Prosegue con crescente intensità il conflitto tra Stati Uniti e Israele contro l’Iran, giunto oggi al settimo giorno. Nelle ultime ore, le forze iraniane hanno colpito tre obiettivi a Manama, capitale del Bahrein, prendendo di mira un hotel e due edifici residenziali. Secondo fonti locali, i raid hanno causato danni significativi alle strutture, ma non sono ancora stati resi noti dettagli sulle vittime.
Teheran ha ribadito la propria determinazione a sostenere una “guerra prolungata” e ha annunciato l’intenzione di utilizzare armamenti avanzati finora non impiegati sul campo. Dall’altra parte, Israele ha dichiarato il lancio di una “vasta ondata di attacchi” contro infrastrutture chiave situate nella capitale iraniana, Teheran, intensificando così la fase offensiva del conflitto.
Il presidente americano Donald Trump, intervistato dalla Nbc News, ha escluso l’ipotesi di inviare truppe di terra in Iran, definendola una “perdita di tempo”. Trump ha inoltre annunciato l’intenzione di smantellare la struttura di leadership iraniana, citando specifici nomi per la futura guida del Paese, e ha respinto la possibilità che il figlio del leader supremo Khamenei possa assumere ruoli di vertice.

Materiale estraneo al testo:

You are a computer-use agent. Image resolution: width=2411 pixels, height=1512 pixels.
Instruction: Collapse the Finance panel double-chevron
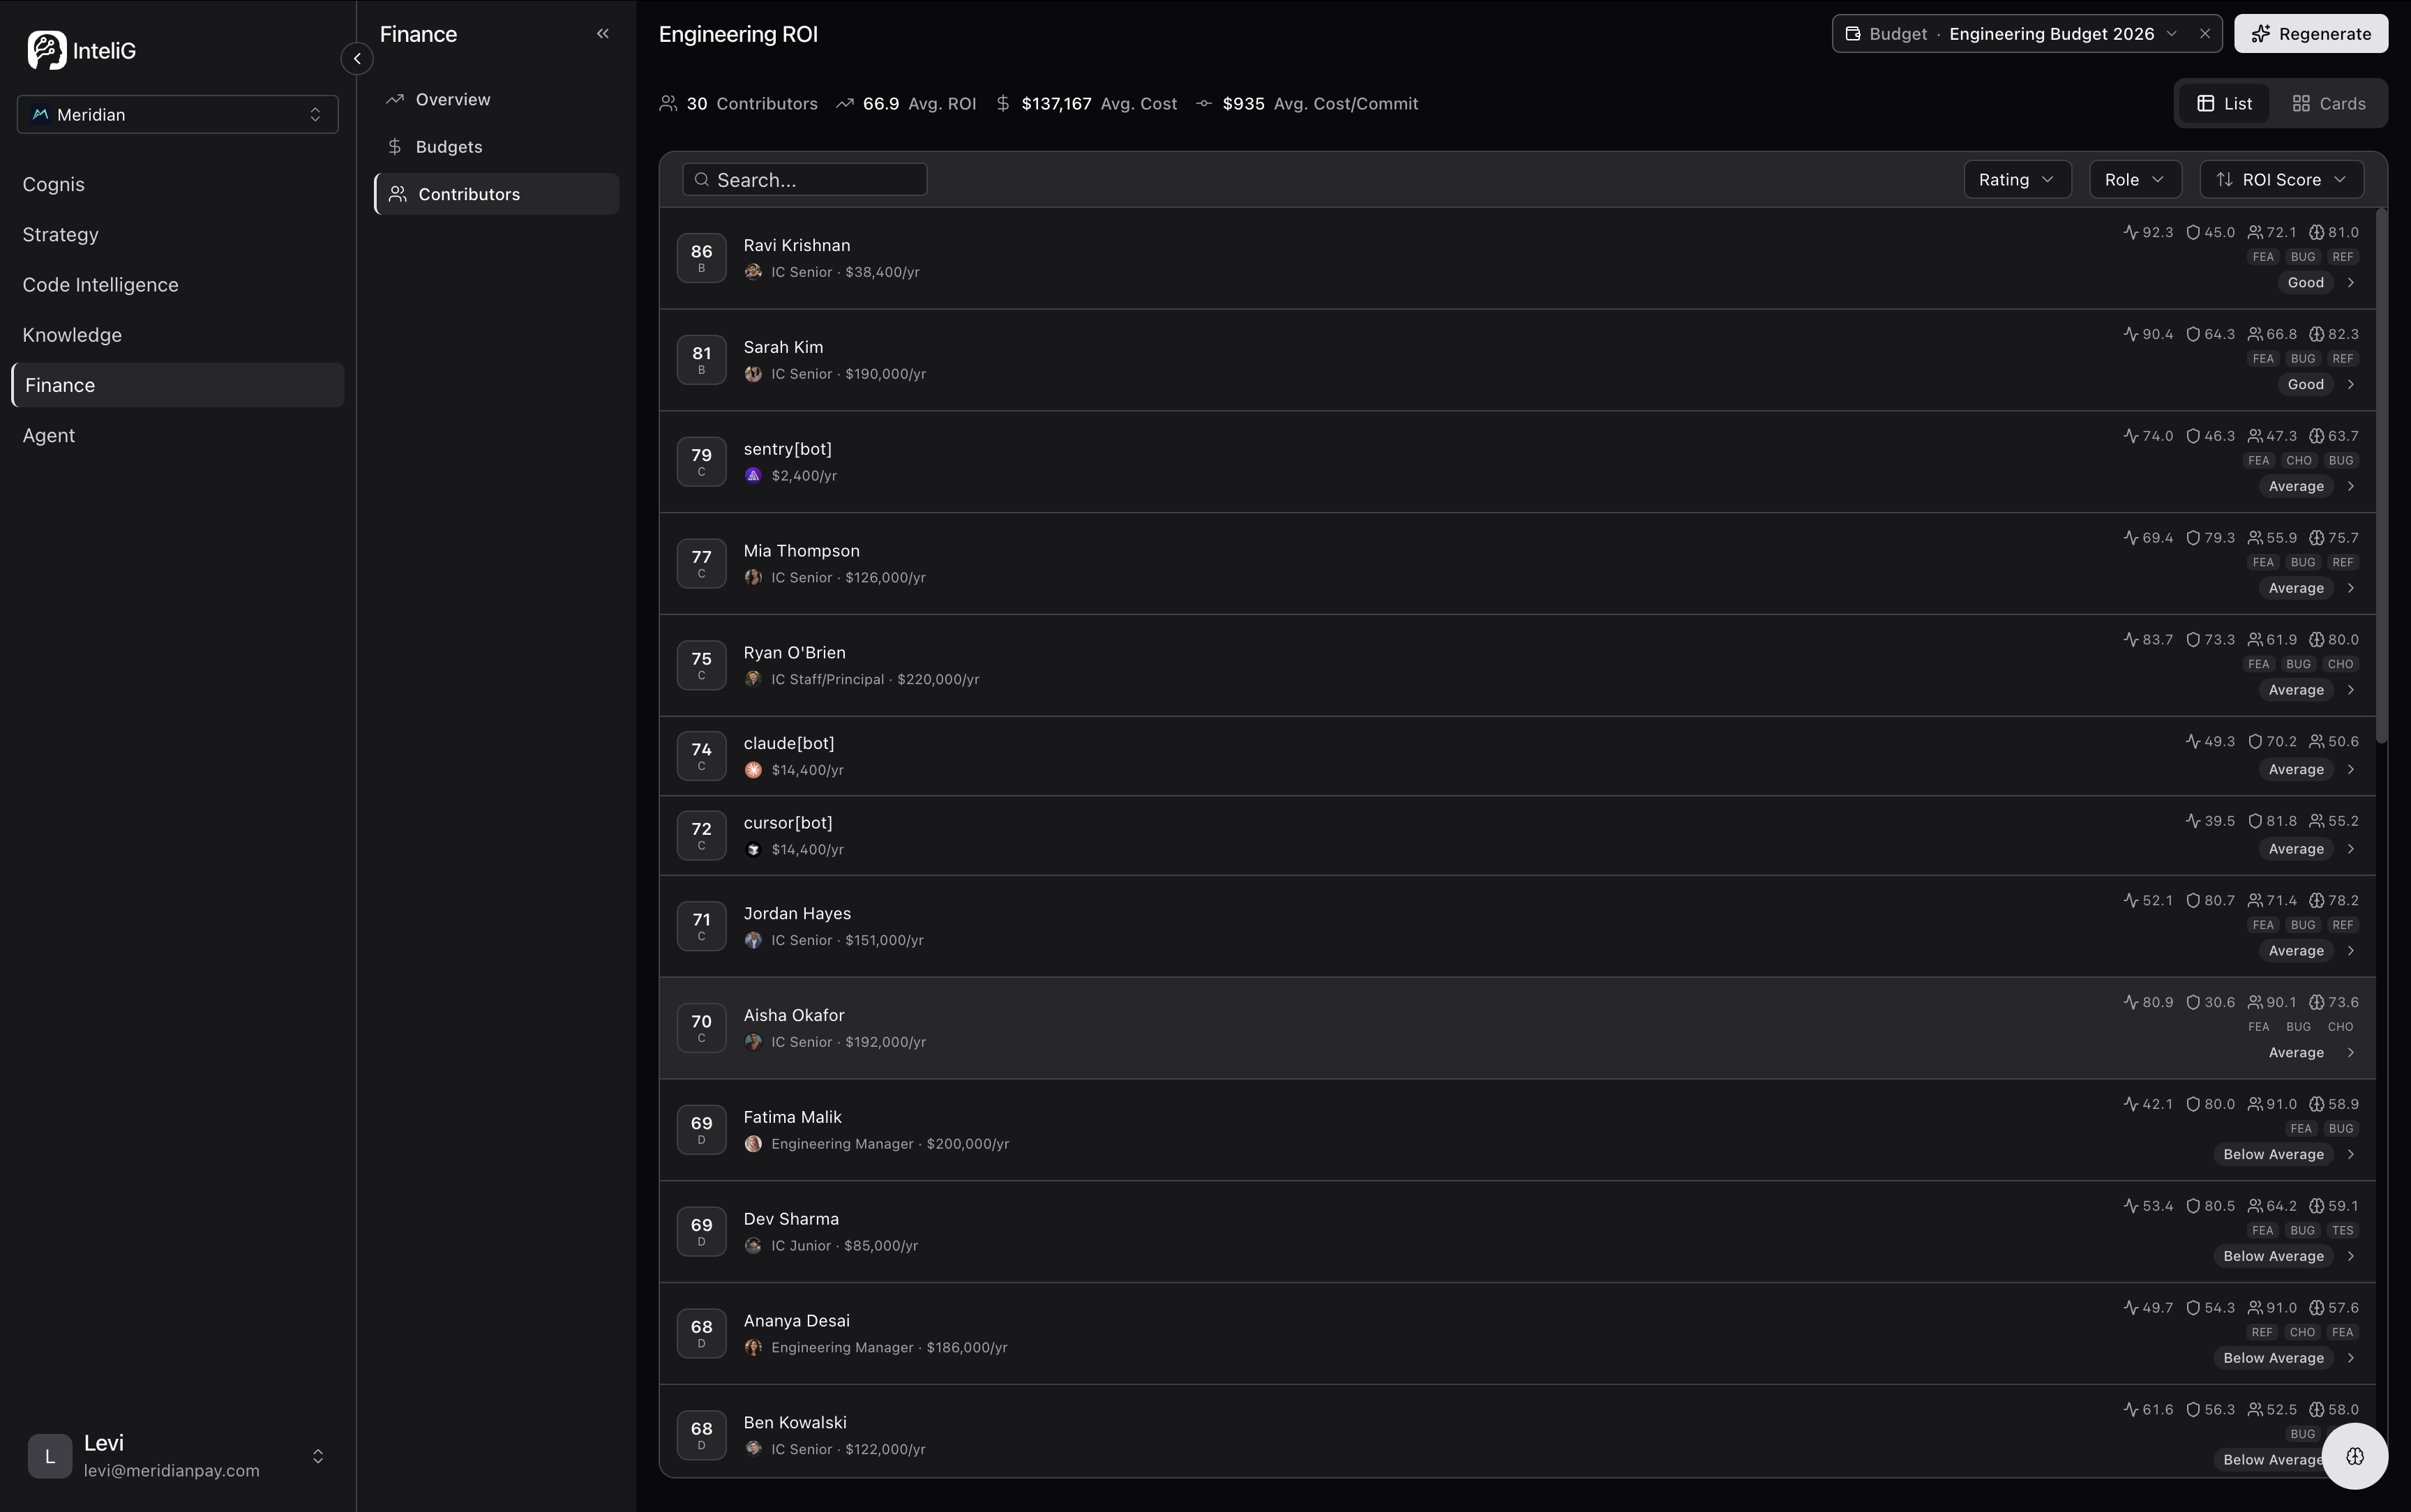point(603,34)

Intanto, emergono dati drammatici dall’Unicef: dall’inizio dell’escalation militare sono quasi 200 i bambini morti negli attacchi, a testimonianza della crescente emergenza umanitaria nella regione. L’Agenzia delle Nazioni Unite ha ribadito la necessità di proteggere la popolazione civile e ha chiesto alle parti in conflitto di rispettare il diritto internazionale umanitario.
Il conflitto, che già presenta caratteristiche di escalation regionale, continua a generare timori per ulteriori ripercussioni sul Medio Oriente e sul piano internazionale, con le potenze mondiali che monitorano attentamente la situazione.